Planning for Small Wage Increases in a Tight Market

Even in a tight labor market and an unemployment rate of 3.5 percent, wage increases are expected to be incremental. According to the 2019 General Industry Salary Budget Survey, 96 percent of employers plan to give raises at a rate of 3.2 percent for executives, 3.2 percent for exempt employees and 3.1 percent for nonexempt employees. Similarly, WorldatWork’s 2019-2020 Salary Budget Survey projects that U.S. salary budgets will be slightly higher at an average mean of 3.3 percent in 2020.

The Jobs You Employ and Your City

In addition to salary surveys, it is important to look deeper into the jobs a business employs and cities where the business operates. Supply and demand still matters. Increasing demand for specific occupations may require higher annual increases than the national average to stay competitive and prevent turnover.

Have you ever allocated less of your salary budget to a high performing accountant compared to a lower performing but harder to hire software developer? Although it seems counter-intuitive, knowing the demand for jobs and the state of the economy of each business location allows companies to take a more detailed approach.
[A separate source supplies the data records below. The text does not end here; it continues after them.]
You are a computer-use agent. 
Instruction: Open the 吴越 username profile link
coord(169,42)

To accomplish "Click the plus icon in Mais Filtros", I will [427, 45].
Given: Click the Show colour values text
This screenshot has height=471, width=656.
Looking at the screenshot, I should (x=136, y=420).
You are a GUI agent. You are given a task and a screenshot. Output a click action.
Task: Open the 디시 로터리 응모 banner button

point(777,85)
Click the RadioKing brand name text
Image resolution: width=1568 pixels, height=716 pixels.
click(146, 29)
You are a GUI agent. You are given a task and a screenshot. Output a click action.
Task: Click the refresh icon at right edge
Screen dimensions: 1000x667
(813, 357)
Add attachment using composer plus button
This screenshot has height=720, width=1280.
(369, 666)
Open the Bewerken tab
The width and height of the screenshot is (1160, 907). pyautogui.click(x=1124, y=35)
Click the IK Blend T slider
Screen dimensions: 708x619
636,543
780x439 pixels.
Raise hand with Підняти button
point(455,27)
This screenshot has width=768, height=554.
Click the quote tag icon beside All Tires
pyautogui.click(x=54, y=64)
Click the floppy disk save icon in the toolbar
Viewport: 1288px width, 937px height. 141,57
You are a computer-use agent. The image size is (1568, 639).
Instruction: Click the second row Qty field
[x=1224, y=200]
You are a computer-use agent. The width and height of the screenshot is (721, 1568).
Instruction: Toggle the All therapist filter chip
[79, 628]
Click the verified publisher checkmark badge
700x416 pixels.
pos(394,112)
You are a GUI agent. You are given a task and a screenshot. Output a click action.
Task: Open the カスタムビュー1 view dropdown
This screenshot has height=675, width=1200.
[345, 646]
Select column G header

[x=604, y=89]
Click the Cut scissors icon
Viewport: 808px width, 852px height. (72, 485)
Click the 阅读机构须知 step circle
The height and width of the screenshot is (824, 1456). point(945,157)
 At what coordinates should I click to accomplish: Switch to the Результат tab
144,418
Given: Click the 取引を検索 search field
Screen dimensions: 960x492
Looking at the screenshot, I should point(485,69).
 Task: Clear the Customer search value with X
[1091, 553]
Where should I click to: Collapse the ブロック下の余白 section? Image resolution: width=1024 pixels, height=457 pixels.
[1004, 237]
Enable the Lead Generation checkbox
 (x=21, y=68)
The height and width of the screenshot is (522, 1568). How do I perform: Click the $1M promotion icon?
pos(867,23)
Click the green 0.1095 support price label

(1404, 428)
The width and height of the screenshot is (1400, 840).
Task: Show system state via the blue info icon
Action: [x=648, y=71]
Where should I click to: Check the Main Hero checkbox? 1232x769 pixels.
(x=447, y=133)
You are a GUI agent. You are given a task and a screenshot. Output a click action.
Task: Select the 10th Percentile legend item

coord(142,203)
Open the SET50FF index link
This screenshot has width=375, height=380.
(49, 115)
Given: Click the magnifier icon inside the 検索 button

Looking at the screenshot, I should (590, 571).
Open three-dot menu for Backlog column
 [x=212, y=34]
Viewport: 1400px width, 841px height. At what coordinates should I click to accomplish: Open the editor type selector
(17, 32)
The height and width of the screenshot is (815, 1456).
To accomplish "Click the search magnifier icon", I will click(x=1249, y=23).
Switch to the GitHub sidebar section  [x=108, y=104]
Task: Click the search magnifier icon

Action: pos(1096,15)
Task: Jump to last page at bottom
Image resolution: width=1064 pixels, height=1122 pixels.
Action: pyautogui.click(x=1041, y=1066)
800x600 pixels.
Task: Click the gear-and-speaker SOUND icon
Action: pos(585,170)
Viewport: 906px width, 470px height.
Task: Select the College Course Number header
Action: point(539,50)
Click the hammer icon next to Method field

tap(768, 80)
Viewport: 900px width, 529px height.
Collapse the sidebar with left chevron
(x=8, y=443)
Individual Performance Still Matters

A key consideration for most organizations is still individual performance. The highest rated employees may realize a 4-5 percent increase. The lowest performing employees may realize negligible increases around 1 percent. Examining mid-year reviews should help you elect those that should be on the track for the highest increases based on performance.

A Price Tag On Your "Uniques"

While many salaries are expected to gradually climb up next year, every organization has its unique mix of benefits that impact job retention and longevity but can be hard to put a number on. Highlighting these for employees may allow them to see the added value outside of base salary increases.

Some companies elect to provide a total compensation calculation for items like paid time off, paid parental leave and company contribution to 401K and benefits. For companies that may not have the budget for substantial increases across the board, these considerations will allow HR and executive teams to still carry a strong message.

Strategic salary decisions require a great deal of thought outside of just using the available budget. Thinking about labor metrics wholistically will allow HR teams to make more precise calculations to preserve a company's scare resources.